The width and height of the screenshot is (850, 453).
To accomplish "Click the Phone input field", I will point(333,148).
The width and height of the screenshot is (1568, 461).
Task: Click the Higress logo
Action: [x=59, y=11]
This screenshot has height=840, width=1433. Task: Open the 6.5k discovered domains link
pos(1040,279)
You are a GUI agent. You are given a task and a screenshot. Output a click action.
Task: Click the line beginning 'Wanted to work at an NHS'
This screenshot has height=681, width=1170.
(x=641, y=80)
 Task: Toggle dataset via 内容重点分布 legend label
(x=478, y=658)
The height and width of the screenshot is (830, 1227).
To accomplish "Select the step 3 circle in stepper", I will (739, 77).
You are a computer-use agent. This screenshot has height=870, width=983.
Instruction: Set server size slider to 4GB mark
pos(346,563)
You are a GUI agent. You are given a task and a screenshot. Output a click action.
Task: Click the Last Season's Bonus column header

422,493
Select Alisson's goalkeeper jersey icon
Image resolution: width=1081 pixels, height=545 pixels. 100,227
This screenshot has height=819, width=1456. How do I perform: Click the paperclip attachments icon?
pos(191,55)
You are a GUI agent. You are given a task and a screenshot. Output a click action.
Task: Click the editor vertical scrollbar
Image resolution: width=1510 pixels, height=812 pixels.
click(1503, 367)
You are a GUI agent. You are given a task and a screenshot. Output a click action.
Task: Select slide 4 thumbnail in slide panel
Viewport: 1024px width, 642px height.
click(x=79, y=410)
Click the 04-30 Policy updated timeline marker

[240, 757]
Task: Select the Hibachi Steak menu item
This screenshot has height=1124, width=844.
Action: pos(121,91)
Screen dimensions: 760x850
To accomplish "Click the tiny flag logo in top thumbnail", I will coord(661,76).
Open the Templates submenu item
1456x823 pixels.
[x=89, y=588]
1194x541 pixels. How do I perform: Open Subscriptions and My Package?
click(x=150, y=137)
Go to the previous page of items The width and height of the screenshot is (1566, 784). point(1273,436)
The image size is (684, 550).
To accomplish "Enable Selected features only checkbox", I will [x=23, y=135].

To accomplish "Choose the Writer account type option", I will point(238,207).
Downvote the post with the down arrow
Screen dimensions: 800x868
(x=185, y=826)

◆ **INSTRUCTIONS FOR THE TASK**: Copy every entry above word for word, keeping each line and its order unchanged.

◆ **REPLY**:
The width and height of the screenshot is (850, 453).
To accomplish "Click the Phone input field", I will point(333,148).
The width and height of the screenshot is (1568, 461).
Task: Click the Higress logo
Action: [x=59, y=11]
This screenshot has height=840, width=1433. Task: Open the 6.5k discovered domains link
pos(1040,279)
You are a GUI agent. You are given a task and a screenshot. Output a click action.
Task: Click the line beginning 'Wanted to work at an NHS'
This screenshot has height=681, width=1170.
(x=641, y=80)
 Task: Toggle dataset via 内容重点分布 legend label
(x=478, y=658)
The height and width of the screenshot is (830, 1227).
To accomplish "Select the step 3 circle in stepper", I will (739, 77).
You are a computer-use agent. This screenshot has height=870, width=983.
Instruction: Set server size slider to 4GB mark
pos(346,563)
You are a GUI agent. You are given a task and a screenshot. Output a click action.
Task: Click the Last Season's Bonus column header

422,493
Select Alisson's goalkeeper jersey icon
Image resolution: width=1081 pixels, height=545 pixels. 100,227
This screenshot has height=819, width=1456. How do I perform: Click the paperclip attachments icon?
pos(191,55)
You are a GUI agent. You are given a task and a screenshot. Output a click action.
Task: Click the editor vertical scrollbar
Image resolution: width=1510 pixels, height=812 pixels.
click(1503, 367)
You are a GUI agent. You are given a task and a screenshot. Output a click action.
Task: Select slide 4 thumbnail in slide panel
Viewport: 1024px width, 642px height.
click(x=79, y=410)
Click the 04-30 Policy updated timeline marker

[240, 757]
Task: Select the Hibachi Steak menu item
This screenshot has height=1124, width=844.
Action: pos(121,91)
Screen dimensions: 760x850
To accomplish "Click the tiny flag logo in top thumbnail", I will coord(661,76).
Open the Templates submenu item
1456x823 pixels.
[x=89, y=588]
1194x541 pixels. How do I perform: Open Subscriptions and My Package?
click(x=150, y=137)
Go to the previous page of items The width and height of the screenshot is (1566, 784). point(1273,436)
The image size is (684, 550).
To accomplish "Enable Selected features only checkbox", I will [x=23, y=135].

To accomplish "Choose the Writer account type option", I will point(238,207).
Downvote the post with the down arrow
Screen dimensions: 800x868
(x=185, y=826)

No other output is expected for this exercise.